Israel’s budget deficit hits $23.3B amid Gaza offensive
Israel’s growing budget deficit has reached 84 billion shekels ($22.38 billion) from January to August this year, driven largely by the country’s ongoing military offensive in the Gaza Strip.
The Israeli Finance Ministry reported a continued rise in the deficit, which now stands at minus 8.3% of GDP as of August, up from minus 7.6% in June, minus 6.2% in March, and minus 4.1% in December 2023.
In contrast to last year, when Israel posted a modest budget surplus of 0.3 billion shekels ($79.9 million) during the same period, this year’s numbers show a sharp decline, attributed to increased military spending. The country’s expenditures rose by 31.8% year-on-year in the first eight months, while revenues increased by only 4%, according to data released by the Finance Ministry.
The budget deficit in August alone reached 12.1 billion shekels ($3.22 billion).
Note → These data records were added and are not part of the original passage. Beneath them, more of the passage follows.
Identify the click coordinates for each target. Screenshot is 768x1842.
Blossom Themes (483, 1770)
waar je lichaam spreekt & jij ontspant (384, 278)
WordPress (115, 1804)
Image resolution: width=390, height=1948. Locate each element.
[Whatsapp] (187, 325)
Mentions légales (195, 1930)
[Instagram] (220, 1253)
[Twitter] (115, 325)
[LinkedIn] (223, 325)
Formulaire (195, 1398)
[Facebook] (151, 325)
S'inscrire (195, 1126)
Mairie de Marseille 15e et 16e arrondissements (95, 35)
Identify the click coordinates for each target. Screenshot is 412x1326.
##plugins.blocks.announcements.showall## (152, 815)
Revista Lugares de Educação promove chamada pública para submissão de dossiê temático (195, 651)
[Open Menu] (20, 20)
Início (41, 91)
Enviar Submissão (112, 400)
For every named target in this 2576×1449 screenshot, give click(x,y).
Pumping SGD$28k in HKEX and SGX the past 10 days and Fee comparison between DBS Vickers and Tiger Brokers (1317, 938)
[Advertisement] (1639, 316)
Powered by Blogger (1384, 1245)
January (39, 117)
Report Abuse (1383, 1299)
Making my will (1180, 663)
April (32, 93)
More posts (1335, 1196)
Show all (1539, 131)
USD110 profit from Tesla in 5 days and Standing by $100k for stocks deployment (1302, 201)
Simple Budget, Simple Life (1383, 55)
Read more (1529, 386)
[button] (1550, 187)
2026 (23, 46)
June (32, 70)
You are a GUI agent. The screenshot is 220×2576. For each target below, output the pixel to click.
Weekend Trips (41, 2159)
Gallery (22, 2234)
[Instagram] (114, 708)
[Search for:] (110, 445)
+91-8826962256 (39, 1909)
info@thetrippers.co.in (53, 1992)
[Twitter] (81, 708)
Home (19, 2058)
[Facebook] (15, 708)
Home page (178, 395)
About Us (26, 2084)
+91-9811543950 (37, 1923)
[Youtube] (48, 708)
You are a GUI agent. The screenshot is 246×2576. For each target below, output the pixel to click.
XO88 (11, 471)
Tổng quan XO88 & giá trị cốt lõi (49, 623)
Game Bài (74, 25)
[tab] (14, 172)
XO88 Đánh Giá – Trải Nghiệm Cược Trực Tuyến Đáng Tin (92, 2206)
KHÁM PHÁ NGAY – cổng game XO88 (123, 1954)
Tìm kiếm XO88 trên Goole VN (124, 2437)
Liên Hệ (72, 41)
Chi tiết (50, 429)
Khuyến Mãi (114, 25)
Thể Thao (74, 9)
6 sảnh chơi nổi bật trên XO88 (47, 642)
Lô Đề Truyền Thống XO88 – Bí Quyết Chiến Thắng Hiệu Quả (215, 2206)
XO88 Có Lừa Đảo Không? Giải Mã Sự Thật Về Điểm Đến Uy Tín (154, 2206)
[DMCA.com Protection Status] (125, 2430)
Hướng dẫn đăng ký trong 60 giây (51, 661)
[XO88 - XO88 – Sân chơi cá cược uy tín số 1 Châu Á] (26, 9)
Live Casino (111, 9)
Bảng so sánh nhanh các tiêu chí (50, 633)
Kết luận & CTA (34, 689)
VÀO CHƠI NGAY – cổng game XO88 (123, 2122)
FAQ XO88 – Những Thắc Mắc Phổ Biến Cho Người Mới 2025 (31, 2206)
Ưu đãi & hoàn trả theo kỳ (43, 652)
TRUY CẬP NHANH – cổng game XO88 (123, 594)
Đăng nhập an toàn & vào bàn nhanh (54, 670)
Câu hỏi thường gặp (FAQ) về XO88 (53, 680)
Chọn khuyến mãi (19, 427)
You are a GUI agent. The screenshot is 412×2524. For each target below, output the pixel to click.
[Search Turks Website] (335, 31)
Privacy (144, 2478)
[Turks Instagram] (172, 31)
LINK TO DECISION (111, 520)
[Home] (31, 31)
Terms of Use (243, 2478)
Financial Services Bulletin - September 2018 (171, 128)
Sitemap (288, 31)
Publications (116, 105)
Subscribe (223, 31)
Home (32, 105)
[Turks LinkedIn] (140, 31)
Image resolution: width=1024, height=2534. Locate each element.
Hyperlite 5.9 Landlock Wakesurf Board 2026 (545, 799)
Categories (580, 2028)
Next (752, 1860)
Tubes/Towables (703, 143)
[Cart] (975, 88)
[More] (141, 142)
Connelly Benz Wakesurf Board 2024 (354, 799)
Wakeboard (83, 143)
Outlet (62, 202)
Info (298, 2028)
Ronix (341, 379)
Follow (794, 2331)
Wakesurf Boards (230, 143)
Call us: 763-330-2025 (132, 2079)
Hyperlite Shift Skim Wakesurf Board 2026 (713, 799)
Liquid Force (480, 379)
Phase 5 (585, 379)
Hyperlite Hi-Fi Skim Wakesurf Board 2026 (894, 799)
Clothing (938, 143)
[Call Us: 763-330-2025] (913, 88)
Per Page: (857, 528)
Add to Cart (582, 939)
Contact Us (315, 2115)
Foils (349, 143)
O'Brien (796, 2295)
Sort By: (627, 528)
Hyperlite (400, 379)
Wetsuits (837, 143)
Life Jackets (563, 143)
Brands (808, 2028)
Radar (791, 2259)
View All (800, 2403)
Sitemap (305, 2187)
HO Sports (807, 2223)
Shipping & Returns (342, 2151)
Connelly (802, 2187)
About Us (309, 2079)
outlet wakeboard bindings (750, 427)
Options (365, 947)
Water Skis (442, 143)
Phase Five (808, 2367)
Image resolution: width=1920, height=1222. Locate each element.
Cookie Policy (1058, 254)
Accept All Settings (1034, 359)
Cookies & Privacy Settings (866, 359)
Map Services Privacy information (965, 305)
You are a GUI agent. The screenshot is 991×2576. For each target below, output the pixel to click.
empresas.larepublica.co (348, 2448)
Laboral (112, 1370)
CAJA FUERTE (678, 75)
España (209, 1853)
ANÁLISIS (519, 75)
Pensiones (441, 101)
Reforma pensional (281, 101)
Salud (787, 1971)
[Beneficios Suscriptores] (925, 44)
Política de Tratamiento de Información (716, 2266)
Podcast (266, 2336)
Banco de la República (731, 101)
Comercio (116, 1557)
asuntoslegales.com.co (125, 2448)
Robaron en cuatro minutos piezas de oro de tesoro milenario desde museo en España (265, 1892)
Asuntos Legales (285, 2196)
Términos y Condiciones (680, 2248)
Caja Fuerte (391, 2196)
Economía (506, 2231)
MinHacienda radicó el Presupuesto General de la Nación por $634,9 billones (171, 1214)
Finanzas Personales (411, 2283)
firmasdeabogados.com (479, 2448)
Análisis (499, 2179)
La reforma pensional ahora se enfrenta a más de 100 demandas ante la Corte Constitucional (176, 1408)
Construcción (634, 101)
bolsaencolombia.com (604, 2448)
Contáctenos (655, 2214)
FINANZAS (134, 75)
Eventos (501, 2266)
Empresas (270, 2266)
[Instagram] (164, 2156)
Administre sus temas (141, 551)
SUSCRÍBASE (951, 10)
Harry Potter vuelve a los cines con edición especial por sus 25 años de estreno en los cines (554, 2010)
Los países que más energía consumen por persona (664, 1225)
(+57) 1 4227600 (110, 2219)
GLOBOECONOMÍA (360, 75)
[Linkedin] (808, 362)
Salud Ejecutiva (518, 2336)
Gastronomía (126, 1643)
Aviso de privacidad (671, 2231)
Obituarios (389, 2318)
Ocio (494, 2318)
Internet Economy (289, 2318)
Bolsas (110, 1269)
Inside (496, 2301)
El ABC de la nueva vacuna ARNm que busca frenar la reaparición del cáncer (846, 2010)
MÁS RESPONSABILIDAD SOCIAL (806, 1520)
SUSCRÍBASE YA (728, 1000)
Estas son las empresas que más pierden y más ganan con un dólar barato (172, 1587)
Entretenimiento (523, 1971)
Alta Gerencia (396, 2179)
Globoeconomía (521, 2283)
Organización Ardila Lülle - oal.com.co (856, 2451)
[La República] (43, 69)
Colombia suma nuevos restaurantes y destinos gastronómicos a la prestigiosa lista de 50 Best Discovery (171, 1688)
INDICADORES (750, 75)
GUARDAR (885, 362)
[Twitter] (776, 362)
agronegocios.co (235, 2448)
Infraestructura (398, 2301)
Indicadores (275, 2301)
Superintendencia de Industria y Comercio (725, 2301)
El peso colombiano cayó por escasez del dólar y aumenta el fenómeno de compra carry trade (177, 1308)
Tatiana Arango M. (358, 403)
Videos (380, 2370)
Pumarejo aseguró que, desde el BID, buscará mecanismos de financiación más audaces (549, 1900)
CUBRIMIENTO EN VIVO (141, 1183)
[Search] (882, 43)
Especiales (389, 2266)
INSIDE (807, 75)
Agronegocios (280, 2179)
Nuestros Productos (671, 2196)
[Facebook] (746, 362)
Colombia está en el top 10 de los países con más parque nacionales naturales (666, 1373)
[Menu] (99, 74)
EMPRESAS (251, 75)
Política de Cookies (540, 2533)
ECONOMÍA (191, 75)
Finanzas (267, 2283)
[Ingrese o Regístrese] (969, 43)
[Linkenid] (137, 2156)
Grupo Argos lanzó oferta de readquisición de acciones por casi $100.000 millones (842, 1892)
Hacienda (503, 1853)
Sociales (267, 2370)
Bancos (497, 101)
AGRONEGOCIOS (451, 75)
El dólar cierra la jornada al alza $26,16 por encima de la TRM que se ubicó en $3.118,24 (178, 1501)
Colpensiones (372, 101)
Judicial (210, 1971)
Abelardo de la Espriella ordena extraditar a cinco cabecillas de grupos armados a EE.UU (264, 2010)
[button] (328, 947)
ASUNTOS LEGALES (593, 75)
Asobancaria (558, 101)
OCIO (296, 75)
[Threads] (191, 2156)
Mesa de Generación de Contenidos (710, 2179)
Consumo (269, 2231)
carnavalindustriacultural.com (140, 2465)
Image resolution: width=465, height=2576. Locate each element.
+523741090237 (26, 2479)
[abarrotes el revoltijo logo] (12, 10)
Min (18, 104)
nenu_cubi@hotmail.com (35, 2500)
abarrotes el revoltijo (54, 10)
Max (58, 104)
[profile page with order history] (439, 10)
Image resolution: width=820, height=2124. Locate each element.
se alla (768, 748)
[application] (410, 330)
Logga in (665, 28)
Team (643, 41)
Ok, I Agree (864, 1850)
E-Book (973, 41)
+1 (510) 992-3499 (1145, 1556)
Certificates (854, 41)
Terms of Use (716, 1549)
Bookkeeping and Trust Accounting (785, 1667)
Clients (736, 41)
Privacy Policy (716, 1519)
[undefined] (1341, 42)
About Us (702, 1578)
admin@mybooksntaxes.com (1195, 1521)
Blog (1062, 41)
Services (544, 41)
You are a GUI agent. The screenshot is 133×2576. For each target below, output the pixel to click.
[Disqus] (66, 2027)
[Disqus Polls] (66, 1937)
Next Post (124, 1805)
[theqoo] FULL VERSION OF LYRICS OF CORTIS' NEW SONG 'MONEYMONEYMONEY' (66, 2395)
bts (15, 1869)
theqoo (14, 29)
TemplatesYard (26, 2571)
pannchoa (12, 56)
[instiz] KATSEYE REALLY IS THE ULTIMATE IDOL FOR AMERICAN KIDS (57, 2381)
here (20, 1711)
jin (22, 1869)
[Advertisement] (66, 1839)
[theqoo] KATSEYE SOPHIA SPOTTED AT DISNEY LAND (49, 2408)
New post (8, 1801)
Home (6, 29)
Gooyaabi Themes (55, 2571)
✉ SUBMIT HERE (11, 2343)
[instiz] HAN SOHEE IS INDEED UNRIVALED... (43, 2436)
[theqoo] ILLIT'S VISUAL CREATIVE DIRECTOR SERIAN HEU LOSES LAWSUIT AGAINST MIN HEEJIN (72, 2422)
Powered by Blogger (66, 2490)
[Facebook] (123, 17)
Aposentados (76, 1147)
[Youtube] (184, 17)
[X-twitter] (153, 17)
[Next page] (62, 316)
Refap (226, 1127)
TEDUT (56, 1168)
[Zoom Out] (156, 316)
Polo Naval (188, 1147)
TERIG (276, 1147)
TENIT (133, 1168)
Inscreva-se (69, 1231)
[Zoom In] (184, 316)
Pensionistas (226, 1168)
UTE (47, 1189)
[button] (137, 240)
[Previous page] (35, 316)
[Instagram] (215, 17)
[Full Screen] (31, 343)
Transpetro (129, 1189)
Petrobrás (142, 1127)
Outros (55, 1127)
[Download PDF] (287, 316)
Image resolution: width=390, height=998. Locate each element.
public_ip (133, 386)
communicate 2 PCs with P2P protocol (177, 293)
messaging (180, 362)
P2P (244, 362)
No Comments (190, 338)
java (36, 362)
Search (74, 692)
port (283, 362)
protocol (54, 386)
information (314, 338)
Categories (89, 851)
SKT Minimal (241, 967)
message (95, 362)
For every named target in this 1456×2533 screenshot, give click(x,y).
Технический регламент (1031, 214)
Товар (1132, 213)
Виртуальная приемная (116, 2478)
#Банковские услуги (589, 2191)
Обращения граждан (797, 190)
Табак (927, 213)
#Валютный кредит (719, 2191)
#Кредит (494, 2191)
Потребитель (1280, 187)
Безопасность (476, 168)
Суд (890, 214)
Israel’s military campaign in Gaza, which began following a Hamas attack in October 2023, has resulted in nearly 41,000 Palestinian deaths, with women and children making up a significant portion of the casualties, local health authorities reported. Critics of Prime Minister Benjamin Netanyahu’s government argue that the prolonged offensive serves his political interests, further straining the national economy and driving up the budget deficit.